Hubo risas y muchos juegos en los pocos minutos que se pudieron observar. Como suele ocurrir en los planteles, el preparador físico fue el encargado de llevar adelante la primera parte de la práctica. Tuchel analizó todo desde la distancia. Y Harry Kane fue el primero de la fila, como si fuese plenamente consciente de que el mensaje de liderazgo también se transmite a través de los pequeños actos. El goleador de Bayern Múnich (marcó 64 goles en 56 partidos durante la temporada) interactuó lo justo y necesario con sus compañeros y se mostró concentrado hasta en los ejercicios más sencillos.

Otra peculiaridad: cuando el responsable de prensa avisó que quedaban tres minutos, los periodistas comenzaron a acomodar sus cosas para retirarse del lugar. Nada de mendigar algunos segundos más o de estirar la estadía hasta lo imposible.

A Thomas lo conozco desde Bayern Múnich y me encanta su personalidad, sus ideas para el equipo y la manera en la que me hizo jugar. Ha trasladado esos métodos a la selección”, elogió el capitán Kane a Tuchel. Y agregó: “Jugar para Inglaterra es lo que más me gusta. Vestir esta camiseta es algo que hago con muchísimo orgullo. Intento marcar el tono para mis compañeros, el equipo, los aficionados y el país. Liderar a otro grupo en otro Mundial es una sensación muy especial. Llegamos con altas expectativas. Estoy muy emocionado. Me siento tan bien como nunca y no puedo esperar a que esto empiece”.

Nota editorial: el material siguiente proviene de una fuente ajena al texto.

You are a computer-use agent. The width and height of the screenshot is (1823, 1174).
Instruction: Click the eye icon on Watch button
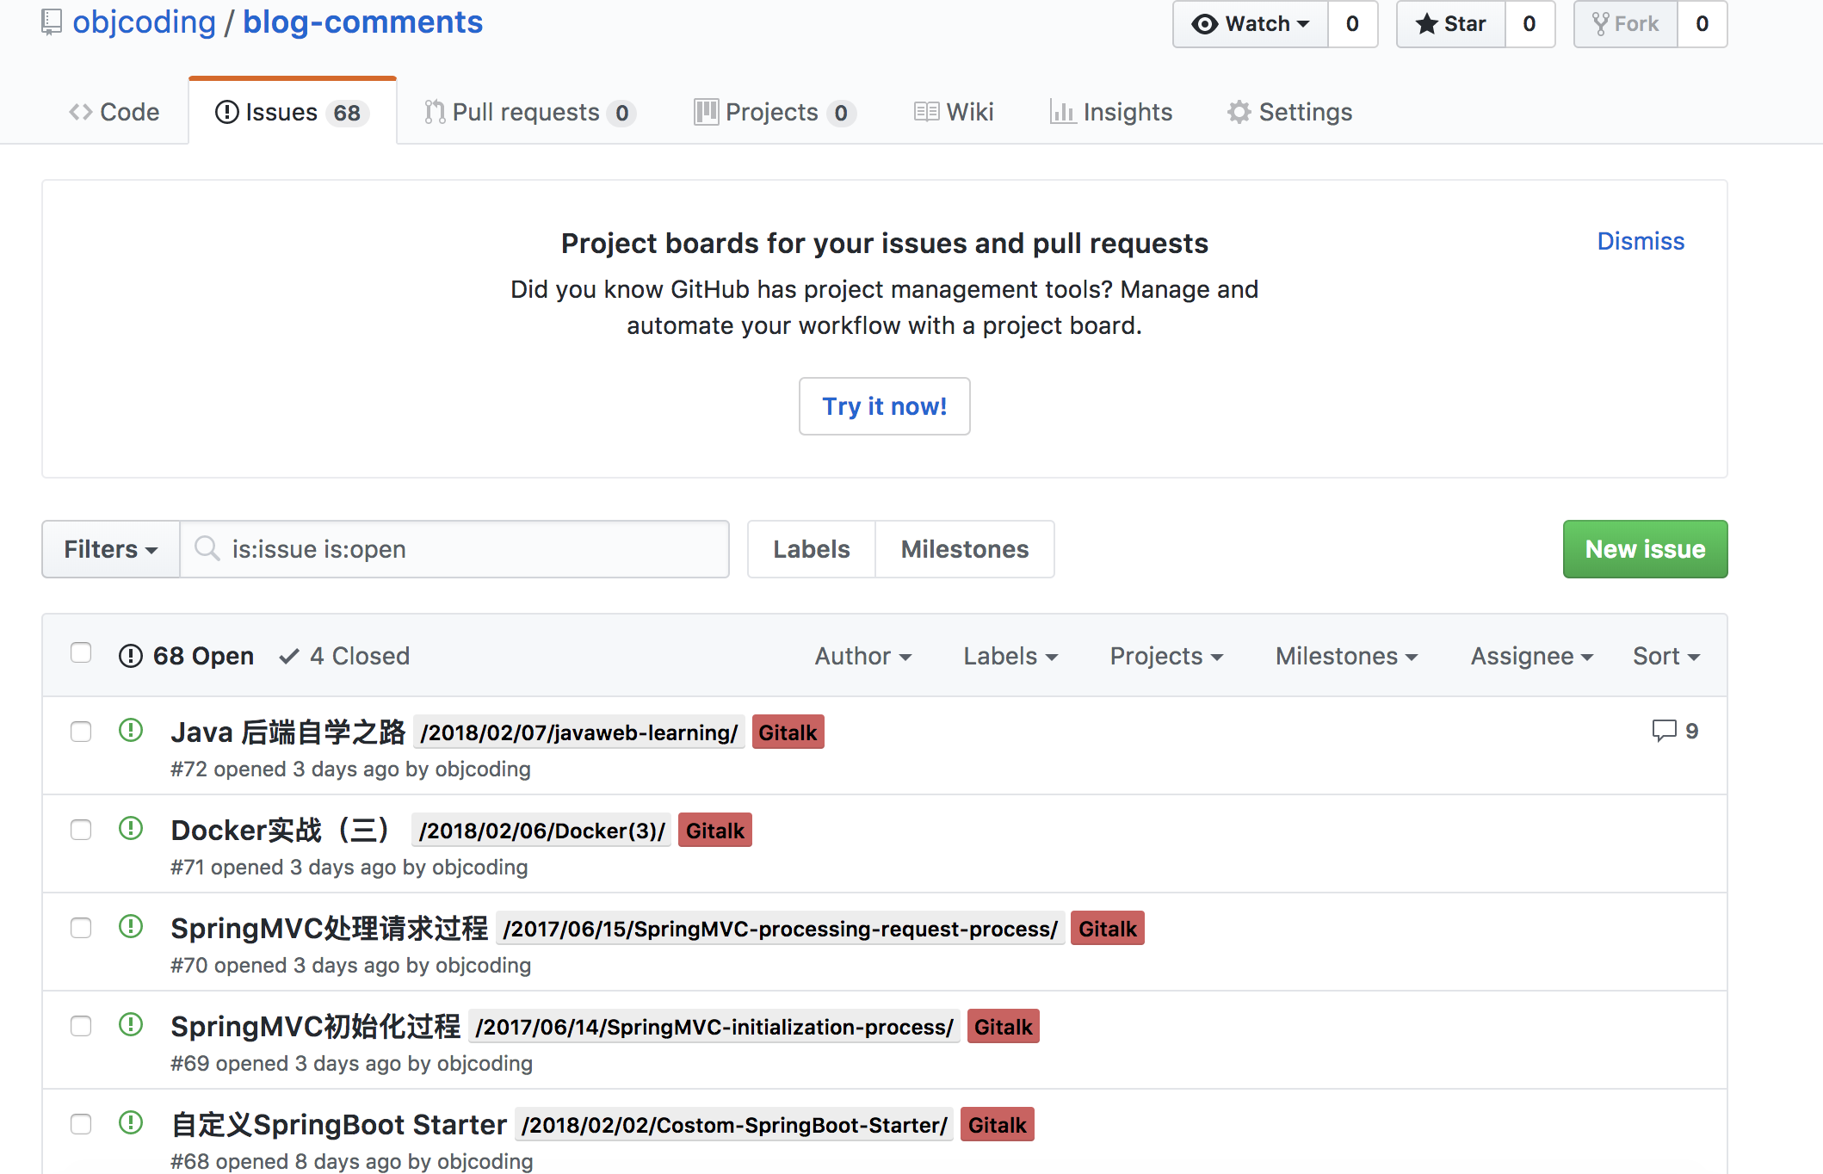(1204, 24)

El principal temor de los ingleses es el calor de Estados Unidos. Según reveló la prensa británica, Tuchel les recomendó a sus dirigidos que pasaran las vacaciones previas al Mundial en destinos con un huso horario y un clima similares a los de Norteamérica. La idea era reducir al mínimo el margen de error.

También hubo novedades durante la mañana en Kansas City: el lateral Tino Livramento quedó descartado del Mundial debido a una lesión en la pantorrilla y el defensor de Chelsea Trevoh Chalobah fue convocado como reemplazante. Se incorporará al plantel en las próximas horas.

Más cómoda, alejada del ruido, Croacia afrontará su séptima participación mundialista confiada en su capacidad competitiva. Los balcánicos han subido al podio en tres de las siete Copas del Mundo que disputaron, un mérito especial para un país que no llega a los cuatro millones de habitantes y que ha enlazado dos generaciones doradas: la primera capitaneada por Davor Suker y la segunda por Luka Modric.

Con 40 años, Modric es un rara avis que ha ofrecido un rendimiento digno en Milan y afronta su último Mundial todavía como referente indiscutido del equipo de Zlatko Dalic. Lo mismo ocurre con el eterno Ivan Perisic (37 años), quien, aunque ya no posee el desborde de otros tiempos, sigue siendo una importante arma ofensiva.

Se presume un duelo apasionante en Dallas, con dos figuras mundiales como Kane y Modric. Para los ingleses, además, el choque ante los croatas funcionará como una suerte de revancha tras la semifinal que perdieron frente a ellos en Rusia 2018.

Inglaterra y Croacia llegarán a Dallas por caminos muy distintos, pero con una misma ambición. Los ingleses cargan con el peso de la candidatura y la obligación de confirmar en la cancha todo lo que prometen sus nombres. Los croatas, en cambio, vuelven a apoyarse en su tradición competitiva y en una generación que se resiste a bajar el telón. El escenario está listo para un estreno de alto voltaje. Por eso AT&T Stadium lucirá repleto.